There's no hard and fast rule to knowing when the time for magic has come, but a good rule of thumb to start with is actually aesthetic. Consider the case of a class that acts as a vector for vector math:

class Vector (object):
    def __init__(self, x, y, z):
        self.x = x
        self.y = y
        self.z = z

    def add_in_place(self, othervector):
        self.x += othervector.x
        self.y += othervector.y
        self.z += othervector.z

    @classmethod
    def add (cls, vector1, vector2):
        return Vector (vector1.x + vector2.x, vector1.y + vector2.y, vector1.z + vector2.z)

    # imagine similar methods for subtraction, multiplication and so on...

v1 = Vector (1, 2, 3)
v1.add_in_place(Vector(4,5,6))
# Vector(5,7,9)

v2 = Vector.add(v1, Vector (4, 2, 0))
# Vector(9,9,9)

This works pretty well -- but it violates a basic expectation for vector math, namely, that you can use standard mathematical notations (with all the other things they imply, like order of operations, commutation, and so on). Here a small investment in 'magic' makes sense:

class Vector (object):
    def __init__(self, x, y, z):
        self.x = x
        self.y = y
        self.z = z

    # inplace addition
    def __iadd__(self, othervector):
        self.x += othervector.x
        self.y += othervector.y
        self.z += othervector.z

    # addition
    def __add__ (self,  vector2):
        return Vector (self.x + vector2.x, self.y + vector2.y, self.z + vector2.z)
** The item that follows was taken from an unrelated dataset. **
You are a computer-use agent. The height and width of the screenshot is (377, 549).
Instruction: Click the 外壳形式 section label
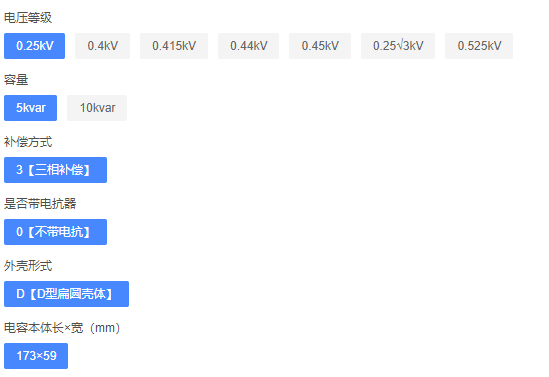(x=28, y=266)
    # there are similar magic methods for subraction, multiplication etc.

v1 = Vector (1, 2, 3)
v1 += Vector(4, 5, 6)
v2 = v1 + Vector(4, 2, 0) 

The functional part of the code is no different but this class operates in an appropriate problem space. The win in readability is strong, but the underlying relationships are still easy to parse. That's some white magic.

On the other hand there are times when the magic is too deep and you risk tangling with Things Better Left Alone. Python metaclasses earned this quote for a reason:

“Metaclasses are deeper magic than 99% of users should ever worry about. If you wonder whether you need them, you don’t (the people who actually need them know with certainty that they need them, and don’t need an explanation about why).” — Tim Peters

There really are legit applications for metaclasses, but they are rare (and often, the temptation to find uses coincides a bit too much with learning about metaclasses for the first time). If you're considering a metaclass -- or other highly involved techniques like runtime monkey-patching -- be sure you're actually solving the problem and not embracing cleverness for its own sake.